* Task brief:
Extract the lines of the records from the line containing "Image resolution: width=2059" up to and including the line containing "Action: (386, 26)", and repeat them verbatim.

* Items:
## Begin
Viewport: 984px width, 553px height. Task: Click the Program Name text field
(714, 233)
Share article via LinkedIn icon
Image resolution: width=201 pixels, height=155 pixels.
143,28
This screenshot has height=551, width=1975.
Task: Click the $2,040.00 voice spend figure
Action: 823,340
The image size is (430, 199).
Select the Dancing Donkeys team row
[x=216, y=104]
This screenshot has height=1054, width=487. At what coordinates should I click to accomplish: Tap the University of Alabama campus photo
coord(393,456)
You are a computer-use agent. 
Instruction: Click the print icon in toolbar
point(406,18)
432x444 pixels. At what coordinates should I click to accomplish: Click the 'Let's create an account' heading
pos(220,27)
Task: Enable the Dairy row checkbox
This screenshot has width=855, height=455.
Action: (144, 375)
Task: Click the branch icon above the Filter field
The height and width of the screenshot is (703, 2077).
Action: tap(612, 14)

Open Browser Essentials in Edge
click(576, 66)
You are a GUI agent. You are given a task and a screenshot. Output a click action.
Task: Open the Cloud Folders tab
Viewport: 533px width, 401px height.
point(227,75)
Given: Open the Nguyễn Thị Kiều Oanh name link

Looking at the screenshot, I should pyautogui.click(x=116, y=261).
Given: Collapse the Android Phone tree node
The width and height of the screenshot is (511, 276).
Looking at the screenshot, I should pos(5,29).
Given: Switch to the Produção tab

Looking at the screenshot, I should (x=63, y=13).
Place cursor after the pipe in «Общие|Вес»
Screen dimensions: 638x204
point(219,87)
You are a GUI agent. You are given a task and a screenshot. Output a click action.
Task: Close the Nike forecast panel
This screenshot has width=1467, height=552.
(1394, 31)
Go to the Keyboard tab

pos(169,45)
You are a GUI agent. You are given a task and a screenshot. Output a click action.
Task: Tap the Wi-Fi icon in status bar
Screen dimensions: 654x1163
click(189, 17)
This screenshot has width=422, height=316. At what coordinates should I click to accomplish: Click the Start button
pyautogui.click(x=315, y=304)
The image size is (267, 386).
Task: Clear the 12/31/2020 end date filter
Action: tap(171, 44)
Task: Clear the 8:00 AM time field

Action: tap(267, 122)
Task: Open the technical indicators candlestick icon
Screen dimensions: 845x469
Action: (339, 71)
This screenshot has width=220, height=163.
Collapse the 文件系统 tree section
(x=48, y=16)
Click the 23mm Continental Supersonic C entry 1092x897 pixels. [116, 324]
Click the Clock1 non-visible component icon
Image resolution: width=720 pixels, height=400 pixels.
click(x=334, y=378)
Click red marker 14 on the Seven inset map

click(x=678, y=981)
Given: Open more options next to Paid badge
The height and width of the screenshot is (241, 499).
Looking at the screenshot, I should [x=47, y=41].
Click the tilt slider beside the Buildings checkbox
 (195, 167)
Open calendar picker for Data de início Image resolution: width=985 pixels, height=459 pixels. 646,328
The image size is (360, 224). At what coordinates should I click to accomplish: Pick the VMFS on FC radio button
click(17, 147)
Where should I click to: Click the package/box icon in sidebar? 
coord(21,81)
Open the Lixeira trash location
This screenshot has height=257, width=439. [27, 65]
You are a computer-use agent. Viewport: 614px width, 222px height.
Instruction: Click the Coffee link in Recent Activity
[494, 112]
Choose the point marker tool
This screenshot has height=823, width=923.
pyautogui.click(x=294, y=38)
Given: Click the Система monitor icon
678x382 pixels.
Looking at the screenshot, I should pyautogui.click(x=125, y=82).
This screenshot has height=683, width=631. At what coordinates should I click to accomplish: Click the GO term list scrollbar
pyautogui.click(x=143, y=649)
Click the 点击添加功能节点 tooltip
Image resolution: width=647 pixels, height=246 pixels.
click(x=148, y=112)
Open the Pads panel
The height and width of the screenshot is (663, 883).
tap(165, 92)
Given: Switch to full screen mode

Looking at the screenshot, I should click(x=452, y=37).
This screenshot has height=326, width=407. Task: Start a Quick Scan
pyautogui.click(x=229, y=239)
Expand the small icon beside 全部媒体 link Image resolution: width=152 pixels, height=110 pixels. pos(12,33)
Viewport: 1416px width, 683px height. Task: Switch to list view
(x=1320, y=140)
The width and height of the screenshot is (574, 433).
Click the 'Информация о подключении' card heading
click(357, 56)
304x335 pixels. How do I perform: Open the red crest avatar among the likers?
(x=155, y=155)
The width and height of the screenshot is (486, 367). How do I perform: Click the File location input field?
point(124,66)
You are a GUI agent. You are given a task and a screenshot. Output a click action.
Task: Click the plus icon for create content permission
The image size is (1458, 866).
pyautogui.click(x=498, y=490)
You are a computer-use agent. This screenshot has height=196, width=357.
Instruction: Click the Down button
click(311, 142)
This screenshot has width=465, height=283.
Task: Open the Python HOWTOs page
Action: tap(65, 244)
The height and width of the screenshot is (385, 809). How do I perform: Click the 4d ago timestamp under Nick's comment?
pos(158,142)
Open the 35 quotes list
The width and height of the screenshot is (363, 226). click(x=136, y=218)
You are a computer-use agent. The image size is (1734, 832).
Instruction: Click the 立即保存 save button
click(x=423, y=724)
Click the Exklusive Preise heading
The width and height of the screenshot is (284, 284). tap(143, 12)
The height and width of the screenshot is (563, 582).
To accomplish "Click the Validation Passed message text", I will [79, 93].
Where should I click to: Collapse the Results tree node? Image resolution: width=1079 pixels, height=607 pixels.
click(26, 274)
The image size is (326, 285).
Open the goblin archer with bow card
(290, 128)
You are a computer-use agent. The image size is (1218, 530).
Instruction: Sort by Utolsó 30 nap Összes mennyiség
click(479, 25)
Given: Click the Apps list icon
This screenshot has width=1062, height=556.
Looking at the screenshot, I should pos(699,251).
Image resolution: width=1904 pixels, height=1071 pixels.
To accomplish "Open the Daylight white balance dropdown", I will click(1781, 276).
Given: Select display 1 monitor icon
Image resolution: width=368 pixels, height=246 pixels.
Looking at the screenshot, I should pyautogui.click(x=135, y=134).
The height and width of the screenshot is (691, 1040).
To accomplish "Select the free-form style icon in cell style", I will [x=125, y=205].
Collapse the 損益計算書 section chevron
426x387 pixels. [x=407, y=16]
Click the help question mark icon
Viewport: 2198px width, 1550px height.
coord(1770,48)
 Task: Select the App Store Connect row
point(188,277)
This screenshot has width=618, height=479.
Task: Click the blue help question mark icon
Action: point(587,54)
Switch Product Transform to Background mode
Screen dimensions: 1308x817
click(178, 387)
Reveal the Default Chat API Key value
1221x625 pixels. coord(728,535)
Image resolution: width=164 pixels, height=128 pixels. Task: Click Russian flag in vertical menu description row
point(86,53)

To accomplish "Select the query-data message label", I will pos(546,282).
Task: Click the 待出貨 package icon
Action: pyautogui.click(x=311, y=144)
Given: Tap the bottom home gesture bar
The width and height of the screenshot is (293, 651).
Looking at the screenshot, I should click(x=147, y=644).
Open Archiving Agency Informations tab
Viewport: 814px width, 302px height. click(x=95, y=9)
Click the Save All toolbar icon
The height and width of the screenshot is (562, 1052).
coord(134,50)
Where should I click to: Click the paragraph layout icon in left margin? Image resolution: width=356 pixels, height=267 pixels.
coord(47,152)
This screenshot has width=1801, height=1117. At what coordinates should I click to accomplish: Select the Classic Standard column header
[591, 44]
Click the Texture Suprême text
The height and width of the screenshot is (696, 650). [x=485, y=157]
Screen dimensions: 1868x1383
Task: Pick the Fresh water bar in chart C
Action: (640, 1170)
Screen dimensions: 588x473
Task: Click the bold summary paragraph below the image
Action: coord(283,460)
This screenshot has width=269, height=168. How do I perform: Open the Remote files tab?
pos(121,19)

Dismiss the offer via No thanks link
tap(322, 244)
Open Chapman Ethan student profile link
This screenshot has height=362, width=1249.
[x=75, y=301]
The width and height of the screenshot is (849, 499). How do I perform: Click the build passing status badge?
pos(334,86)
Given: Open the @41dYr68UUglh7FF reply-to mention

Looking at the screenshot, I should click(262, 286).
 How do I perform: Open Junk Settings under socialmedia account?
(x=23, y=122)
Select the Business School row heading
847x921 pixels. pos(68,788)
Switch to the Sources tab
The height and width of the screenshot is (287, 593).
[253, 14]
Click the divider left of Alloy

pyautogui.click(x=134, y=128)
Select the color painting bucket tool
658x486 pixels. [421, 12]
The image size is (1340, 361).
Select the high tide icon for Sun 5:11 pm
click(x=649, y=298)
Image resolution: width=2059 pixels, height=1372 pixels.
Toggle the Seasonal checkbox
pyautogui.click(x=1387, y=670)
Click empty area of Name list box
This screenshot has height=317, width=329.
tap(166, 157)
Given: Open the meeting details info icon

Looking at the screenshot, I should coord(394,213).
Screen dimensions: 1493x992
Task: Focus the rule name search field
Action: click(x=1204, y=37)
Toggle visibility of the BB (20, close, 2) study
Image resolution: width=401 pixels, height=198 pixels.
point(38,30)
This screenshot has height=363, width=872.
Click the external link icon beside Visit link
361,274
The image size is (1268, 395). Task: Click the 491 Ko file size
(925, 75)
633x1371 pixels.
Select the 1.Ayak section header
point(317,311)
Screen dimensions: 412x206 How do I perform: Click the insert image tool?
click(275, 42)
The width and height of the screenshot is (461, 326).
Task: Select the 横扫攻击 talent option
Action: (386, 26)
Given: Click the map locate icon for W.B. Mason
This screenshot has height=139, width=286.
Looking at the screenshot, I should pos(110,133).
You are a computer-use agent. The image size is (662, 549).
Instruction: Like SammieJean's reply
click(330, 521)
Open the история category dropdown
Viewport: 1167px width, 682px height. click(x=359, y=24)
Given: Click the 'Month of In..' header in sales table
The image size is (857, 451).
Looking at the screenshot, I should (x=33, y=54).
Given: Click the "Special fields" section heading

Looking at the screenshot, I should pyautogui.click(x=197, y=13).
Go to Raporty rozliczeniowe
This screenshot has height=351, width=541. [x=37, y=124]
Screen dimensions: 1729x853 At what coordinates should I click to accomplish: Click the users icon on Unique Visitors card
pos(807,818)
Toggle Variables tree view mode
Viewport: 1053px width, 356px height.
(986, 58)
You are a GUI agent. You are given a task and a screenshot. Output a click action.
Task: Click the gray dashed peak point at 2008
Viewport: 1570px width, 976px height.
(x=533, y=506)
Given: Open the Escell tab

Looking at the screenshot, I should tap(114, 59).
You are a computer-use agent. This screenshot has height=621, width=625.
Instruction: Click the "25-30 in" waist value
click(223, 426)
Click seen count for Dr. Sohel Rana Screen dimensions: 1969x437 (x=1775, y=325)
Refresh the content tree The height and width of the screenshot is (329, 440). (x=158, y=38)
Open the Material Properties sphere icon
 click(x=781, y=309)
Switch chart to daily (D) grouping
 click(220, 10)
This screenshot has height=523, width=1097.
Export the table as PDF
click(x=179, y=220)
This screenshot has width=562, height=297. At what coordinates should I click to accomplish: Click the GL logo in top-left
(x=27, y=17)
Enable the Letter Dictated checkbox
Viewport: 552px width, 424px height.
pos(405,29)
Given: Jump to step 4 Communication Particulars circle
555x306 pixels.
## End
* Output below:
Image resolution: width=2059 pixels, height=1372 pixels.
Toggle the Seasonal checkbox
pyautogui.click(x=1387, y=670)
Click empty area of Name list box
This screenshot has height=317, width=329.
tap(166, 157)
Given: Open the meeting details info icon

Looking at the screenshot, I should coord(394,213).
Screen dimensions: 1493x992
Task: Focus the rule name search field
Action: click(x=1204, y=37)
Toggle visibility of the BB (20, close, 2) study
Image resolution: width=401 pixels, height=198 pixels.
point(38,30)
This screenshot has height=363, width=872.
Click the external link icon beside Visit link
361,274
The image size is (1268, 395). Task: Click the 491 Ko file size
(925, 75)
633x1371 pixels.
Select the 1.Ayak section header
point(317,311)
Screen dimensions: 412x206 How do I perform: Click the insert image tool?
click(275, 42)
The width and height of the screenshot is (461, 326).
Task: Select the 横扫攻击 talent option
Action: (386, 26)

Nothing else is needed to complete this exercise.